Это не трудный вопрос; более того, для здравого смысла нет ничего проще понимания того, что это следствие верное, прочное, истинное. Если Бог предвидит наперед, то необходимо все так и будет — ведь в Писании было сказано, что Бог не заблуждается и не ошибается. Я же говорю, что труден и, более того, неразрешим другой вопрос, тот, когда ты одновременно хочешь утвердить и то и другое: и предвидение Божье, и человеческую свободу. Что может быть труднее, более того, невозможнее утверждения, что совершенно противоположные вещи не противоречат друг другу или что одно и то же число будет и десять, и в то же самое время — девять!? В нашем вопросе нет трудности, однако ее выискивают и вводят. Иначе сказать, выискивают и насильно вводят в Писания неясность и темноту. И вот эти яснейшие слова заставляют замолчать нечестивцев, потому что они поняли, что воля Божья исполняется по нашей необходимости, и они поняли также, что доподлинно решено, что нет у них ни свободной воли, ни свободы, а все зависит от воли одного только Бога. Он делает так, что приказывает им молчать и чтить величие могущества и воли Божьей; по отношению к Нему у нас нет никакого права, сам же Он по отношению к нам имеет полное право делать что захочет. И не творит Он нам никакой несправедливости[1292], потому что Он нам ничего не должен, ничего от нас не получил, ничего нам по обещал, кроме того, что Он сам захотел и что Ему было угодно.

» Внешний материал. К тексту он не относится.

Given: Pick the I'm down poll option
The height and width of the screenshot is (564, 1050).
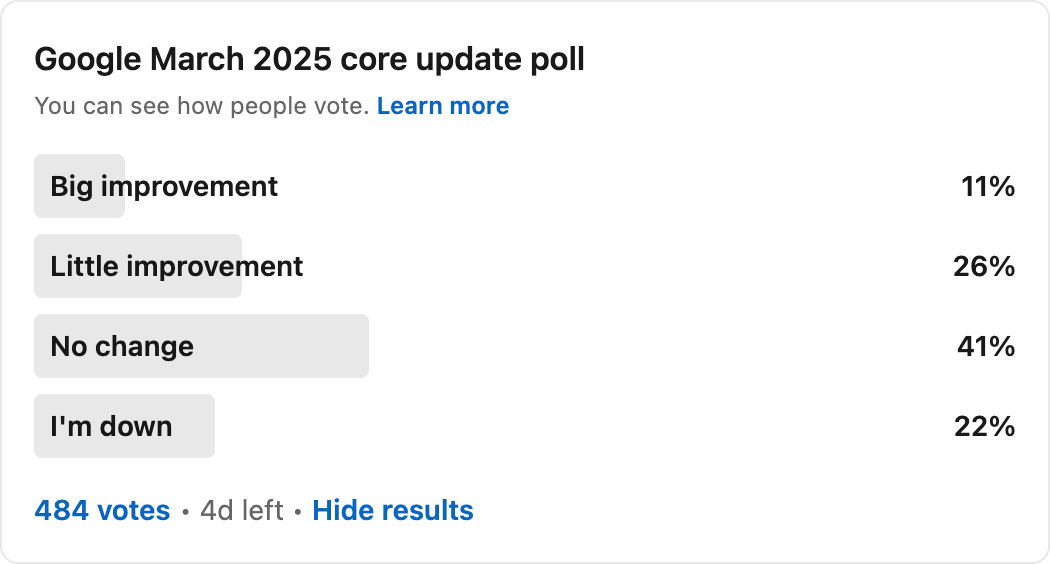Looking at the screenshot, I should click(x=525, y=426).
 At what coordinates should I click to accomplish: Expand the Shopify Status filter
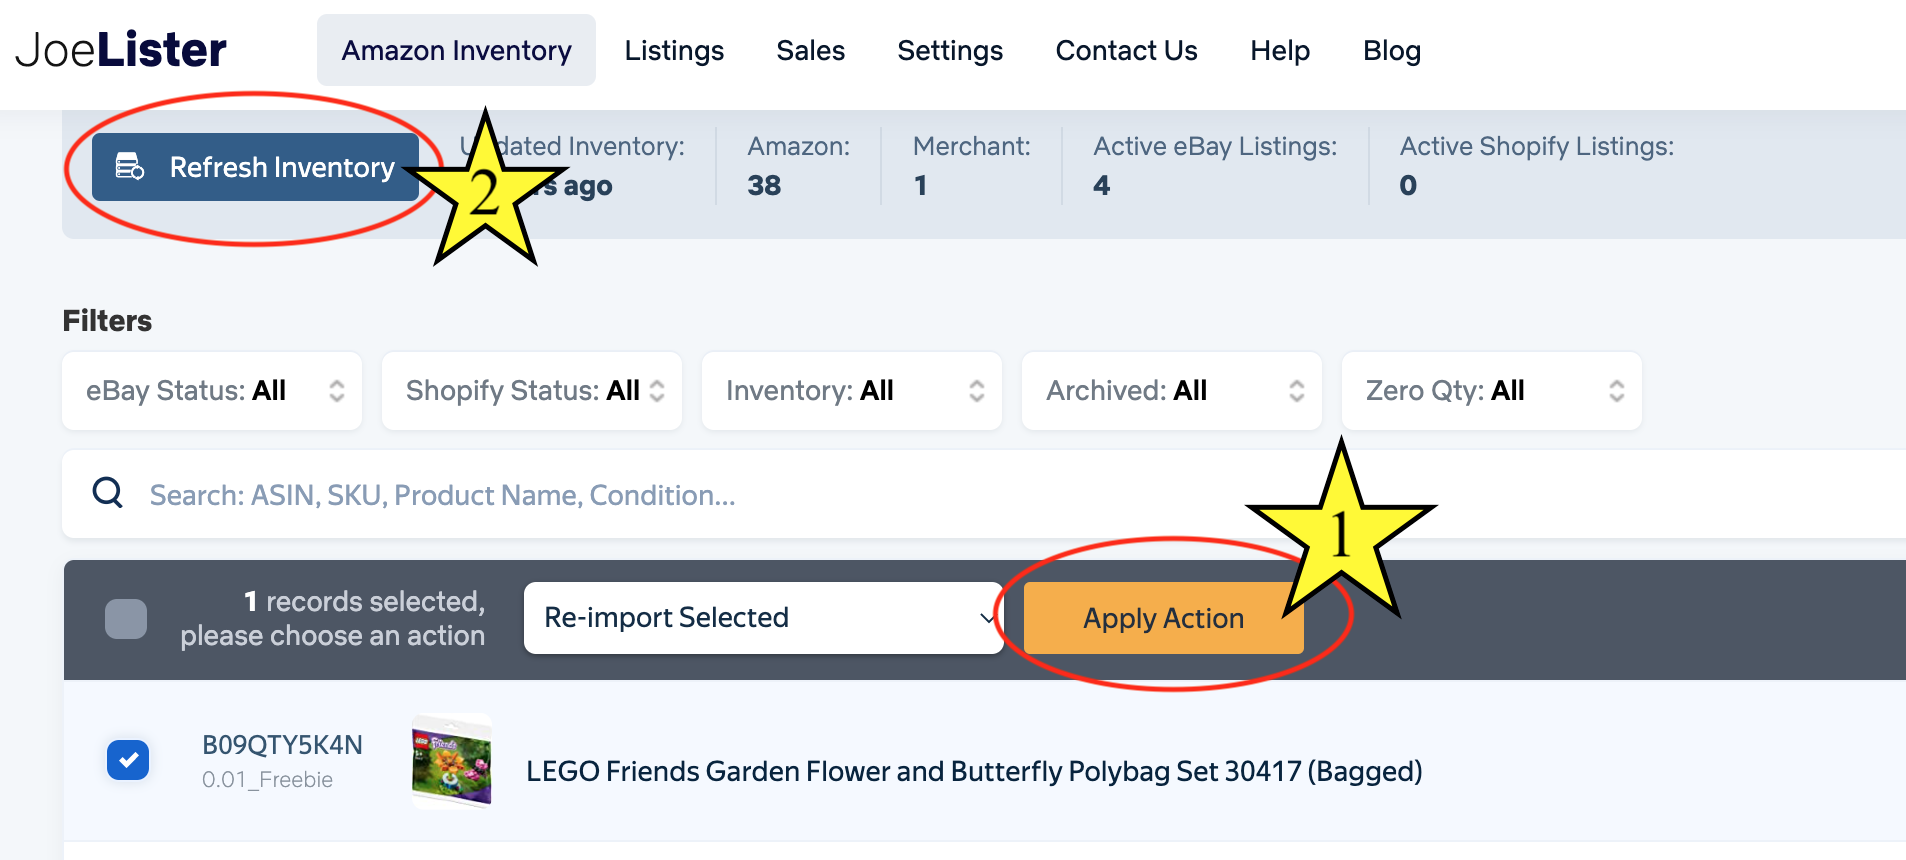tap(532, 391)
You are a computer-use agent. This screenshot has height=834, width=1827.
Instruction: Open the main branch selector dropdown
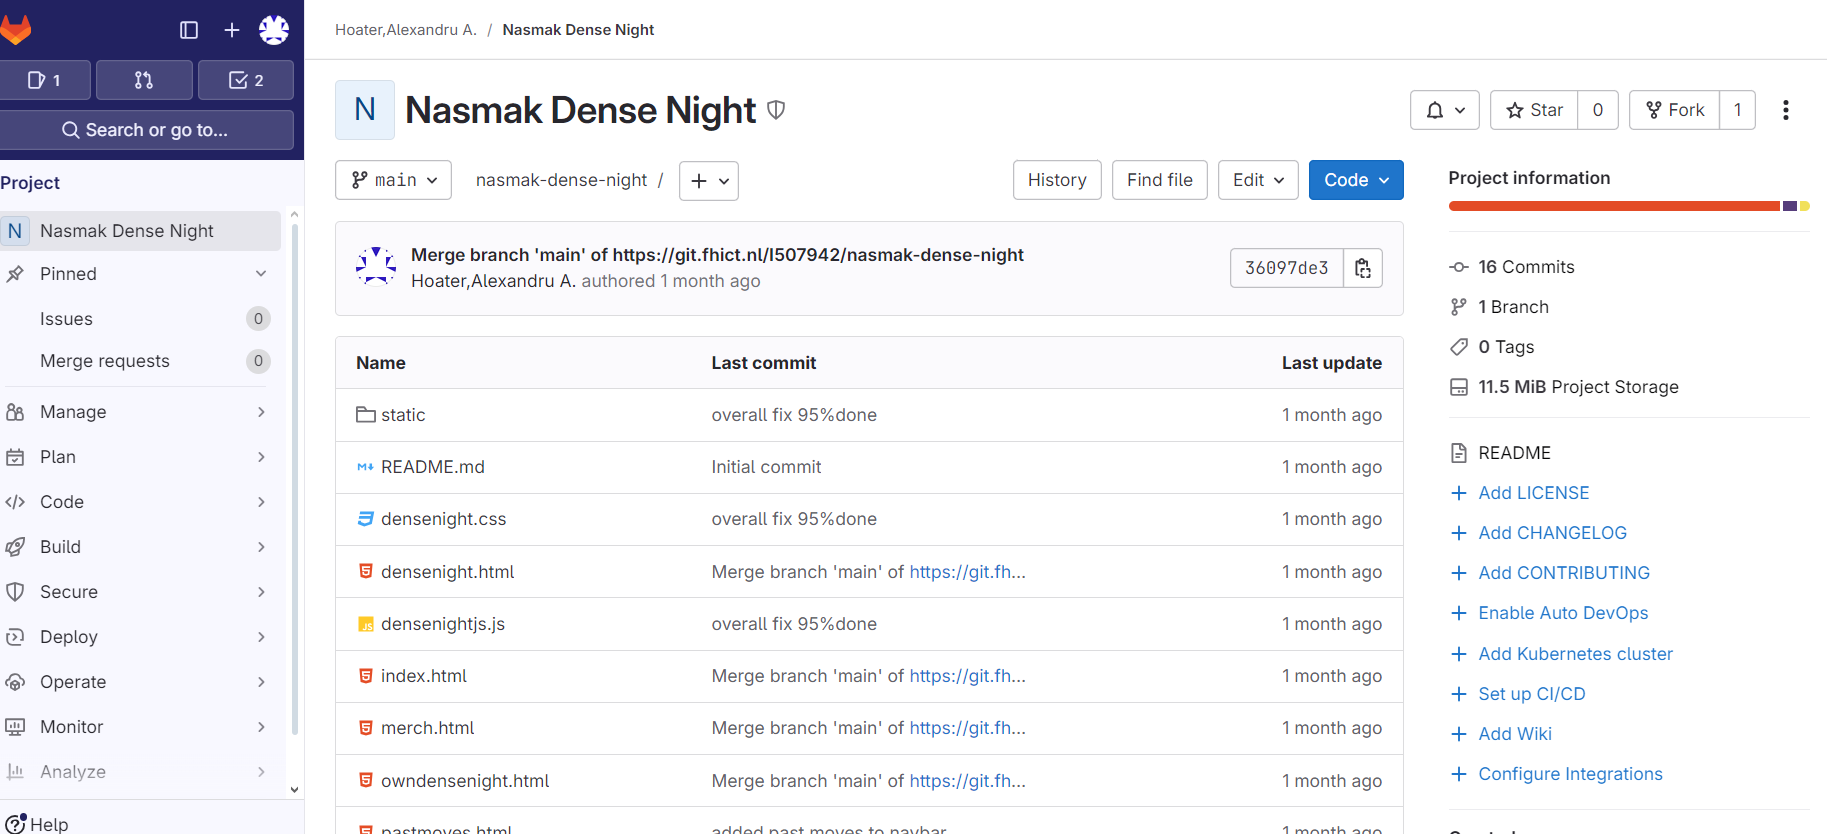pos(394,180)
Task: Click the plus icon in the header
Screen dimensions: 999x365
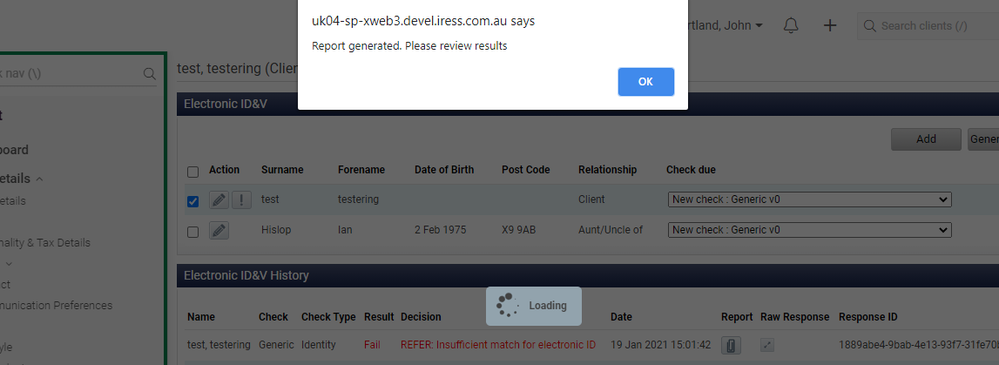Action: 830,25
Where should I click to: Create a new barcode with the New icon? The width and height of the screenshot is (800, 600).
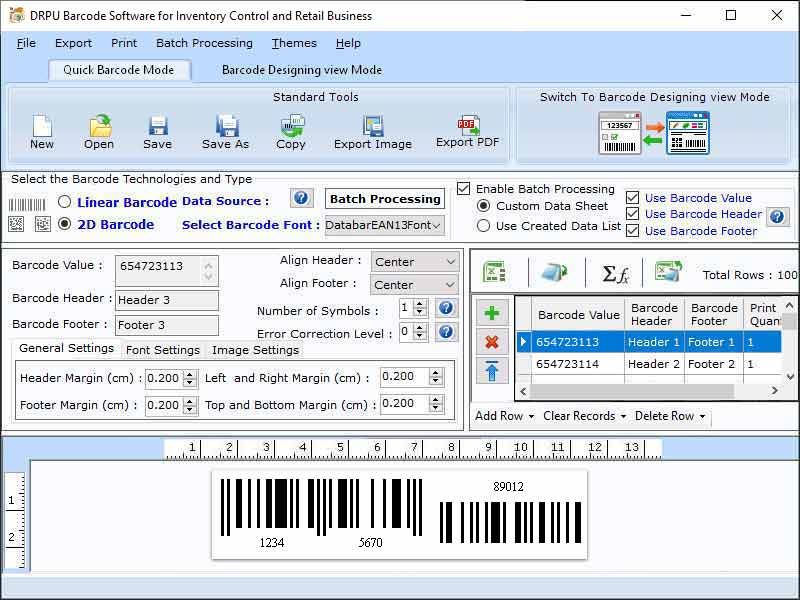point(41,130)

Поэтому здесь самое место, самое время молиться по Корикийским пещерам, но истинному величию с устрашающими, удивительными делами Его и непостижимыми решениями, говорить: «Да будет воля Твоя как на небе, так и на земле»[1293]. И нигде не являемся мы более непочтительными и бесстыдными, чем когда вникаем в эти самые непостижимые тайны и обвиняем решения, а при этом изображаем невероятное наше почтение к исследованию Священных писаний, которые Бог повелел исследовать[1294]. Их мы не исследуем, а то, что Он запретил исследовать, мы исследуем с таким неизменным бесстыдством, чтобы не сказать — с кощунством. Разве не бесстыдно исследование, при котором стремятся к тому, чтобы наисвободнейшее предвидение (praescientia) Божье совпало с нашей свободой? Готовы отказать Богу в предвидений, если Он не пообещал нам свободы, но даровал нам необходимость, готовы вместе с ропщущими и богохульствующими говорить: «За что же еще взыскивает?», «кто противустанет воле Его?», «где же Бог, всемилостивейший по Своей природе?», «где Тот, Кто хочет смерти грешника?», «для того ли Он создал нас, чтобы радоваться мукам человеческим?» и прочее, о чем станут они вопить в аду, осужденные навеки.